> _Exercise brief_
With any pictures left out, restate word for word the lines in the listing below from the one holding "The width and" through the last.
++++
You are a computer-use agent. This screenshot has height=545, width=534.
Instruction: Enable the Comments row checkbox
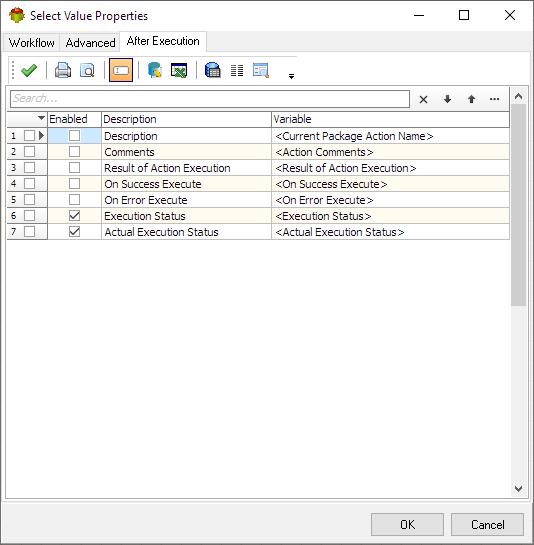coord(74,152)
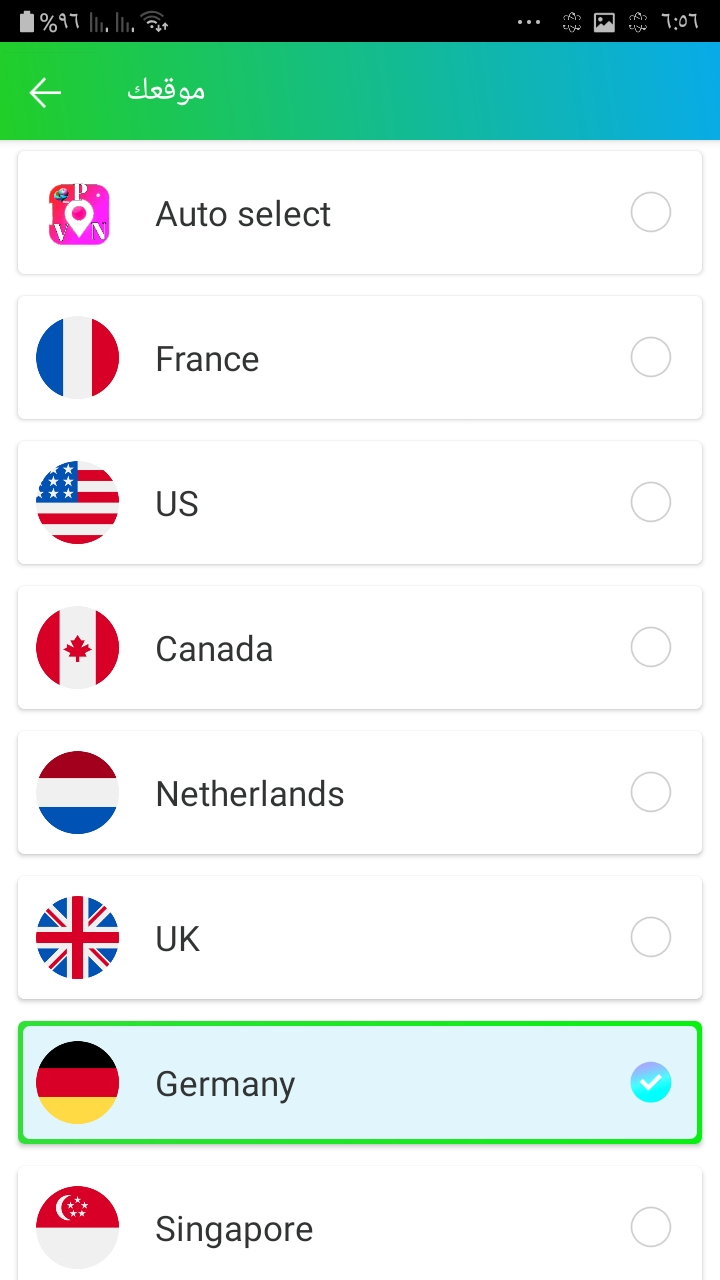720x1280 pixels.
Task: Tap the Canada flag icon
Action: 78,648
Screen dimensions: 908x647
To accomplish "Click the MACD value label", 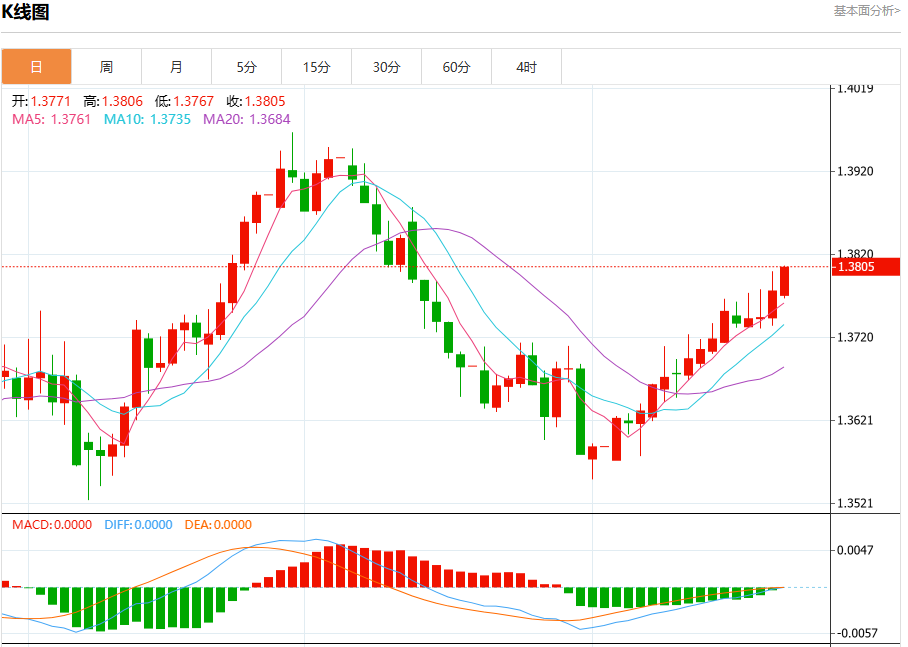I will tap(52, 525).
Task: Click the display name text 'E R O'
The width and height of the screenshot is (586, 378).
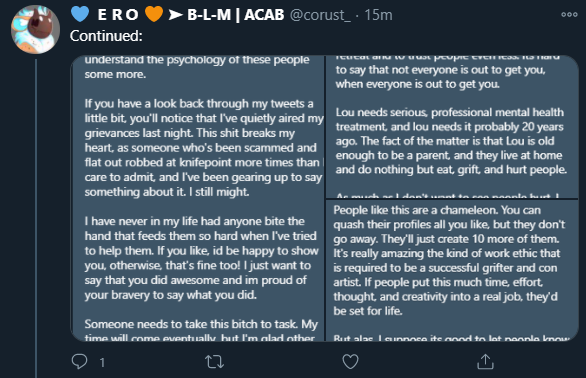Action: click(118, 15)
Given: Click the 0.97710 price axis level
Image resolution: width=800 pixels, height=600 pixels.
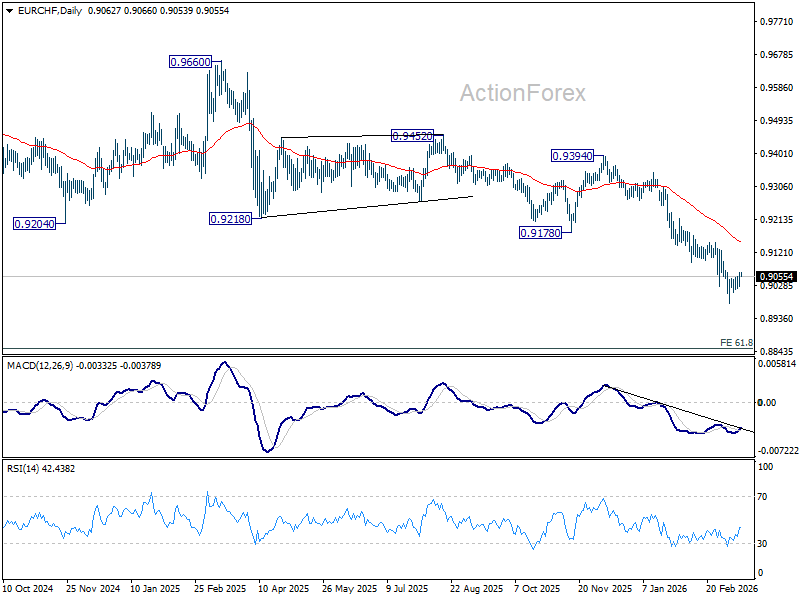Looking at the screenshot, I should click(x=777, y=21).
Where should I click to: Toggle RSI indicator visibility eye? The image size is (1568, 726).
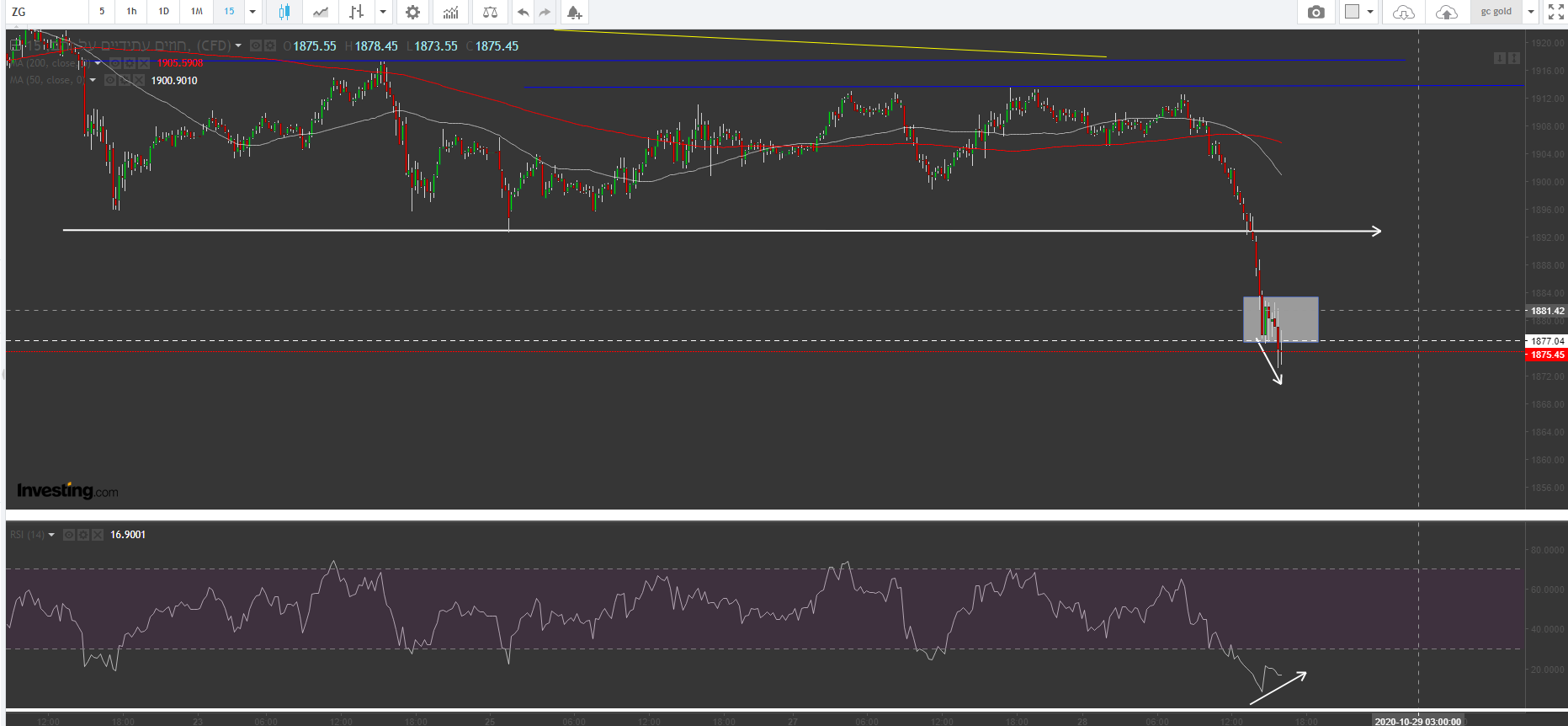[69, 535]
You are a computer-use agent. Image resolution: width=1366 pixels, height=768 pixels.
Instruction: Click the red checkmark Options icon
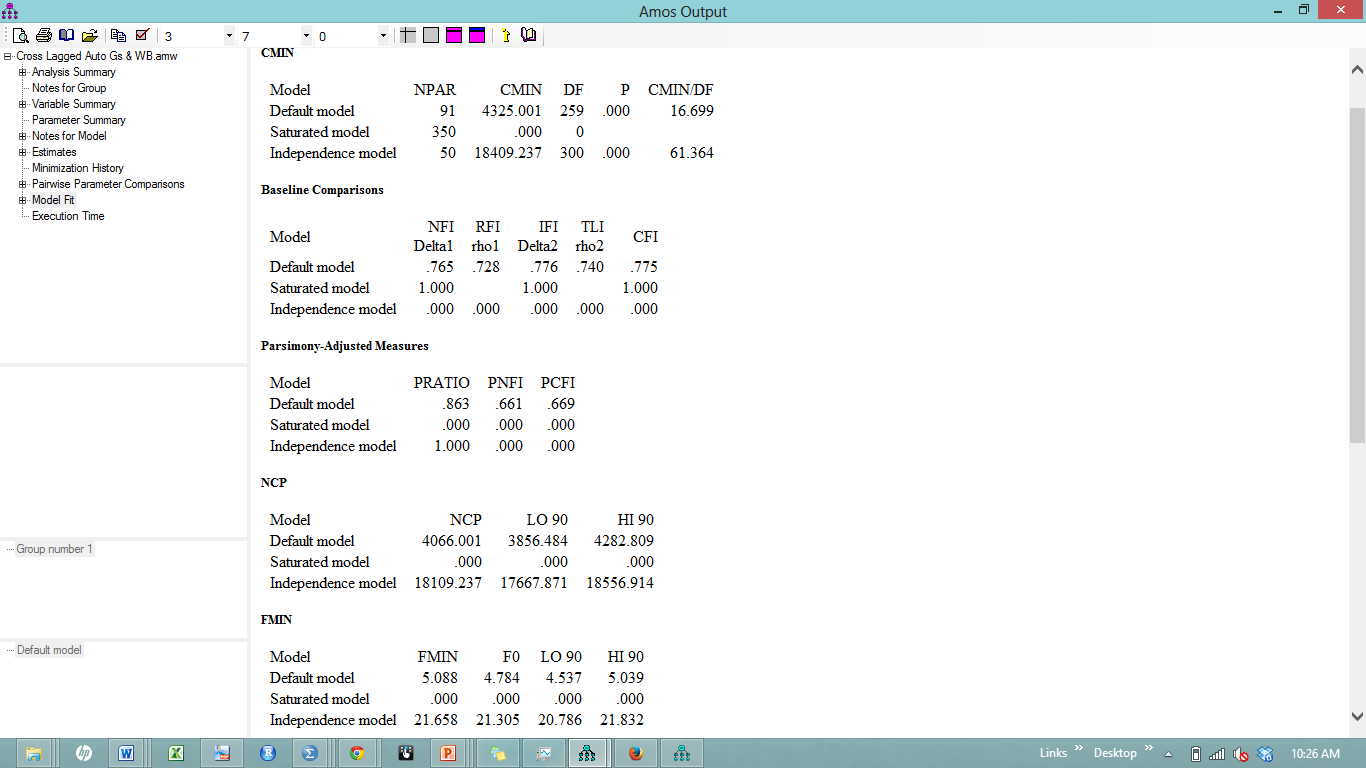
++++
> _Answer_
The width and height of the screenshot is (586, 378).
Action: click(118, 15)
Given: Click the 0.97710 price axis level
Image resolution: width=800 pixels, height=600 pixels.
Looking at the screenshot, I should click(x=777, y=21).
Where should I click to: Toggle RSI indicator visibility eye? The image size is (1568, 726).
[69, 535]
You are a computer-use agent. Image resolution: width=1366 pixels, height=768 pixels.
Instruction: Click the red checkmark Options icon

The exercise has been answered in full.